=== Begin Enclosure ===

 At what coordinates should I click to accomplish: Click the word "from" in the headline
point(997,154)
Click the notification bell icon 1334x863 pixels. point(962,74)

=== End Enclosure ===
=== Begin Enclosure ===

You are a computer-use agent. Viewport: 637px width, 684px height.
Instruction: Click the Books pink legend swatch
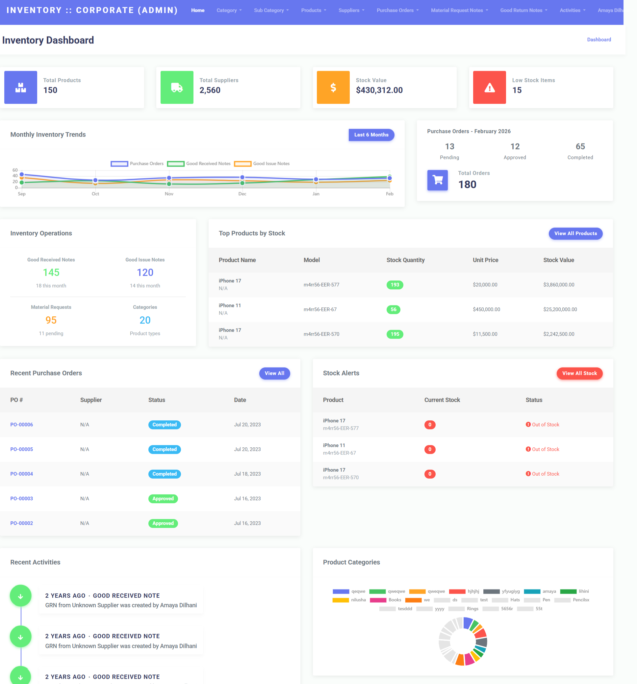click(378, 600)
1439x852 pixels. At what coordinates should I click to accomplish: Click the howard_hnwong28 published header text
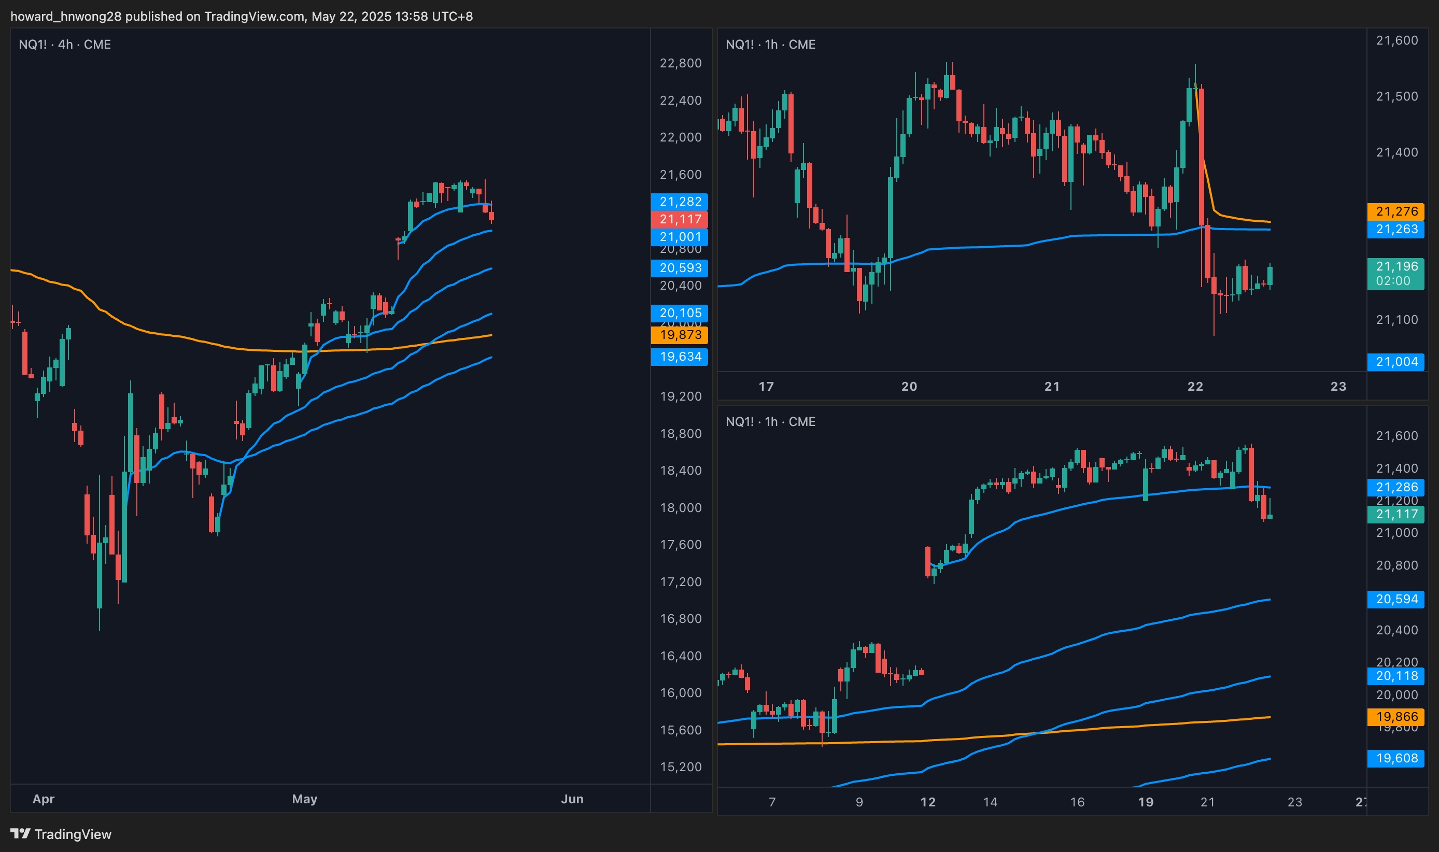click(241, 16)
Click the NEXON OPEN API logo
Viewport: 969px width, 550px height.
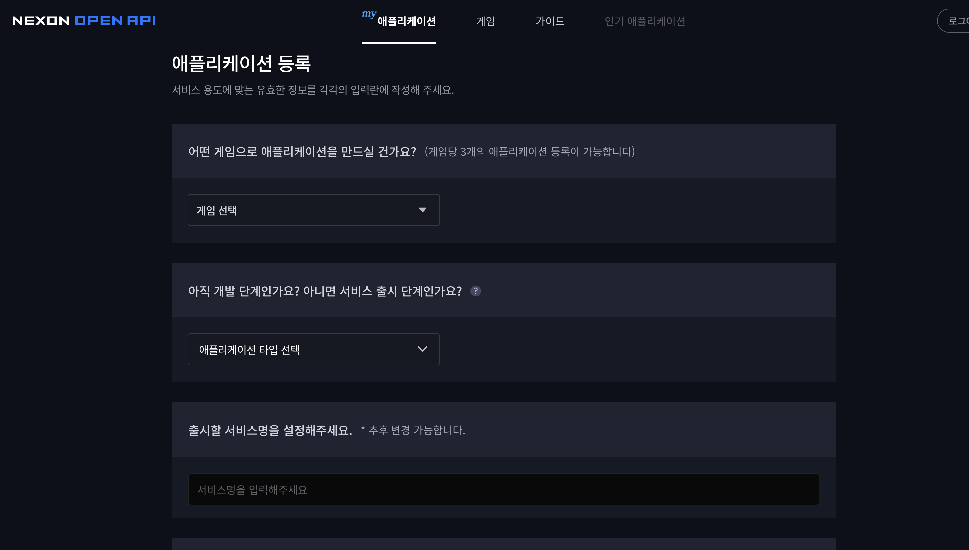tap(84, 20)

=== End Enclosure ===
=== Begin Enclosure ===

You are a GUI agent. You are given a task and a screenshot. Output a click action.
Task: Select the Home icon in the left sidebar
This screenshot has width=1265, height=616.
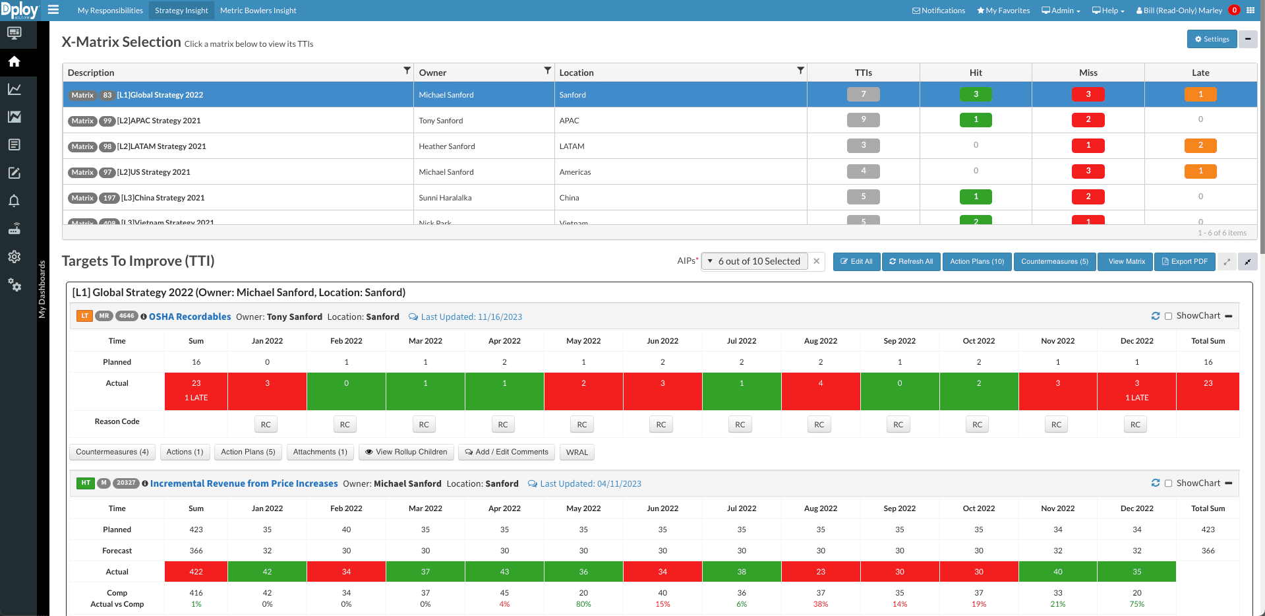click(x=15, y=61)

=== End Enclosure ===

In the entries above, please find the line with "At what coordinates should I click to accomplish: Click the word" and the line with "Click the notification", then write out exactly those two lines and every line between them, and nothing more.

Expected answer:
 At what coordinates should I click to accomplish: Click the word "from" in the headline
point(997,154)
Click the notification bell icon 1334x863 pixels. point(962,74)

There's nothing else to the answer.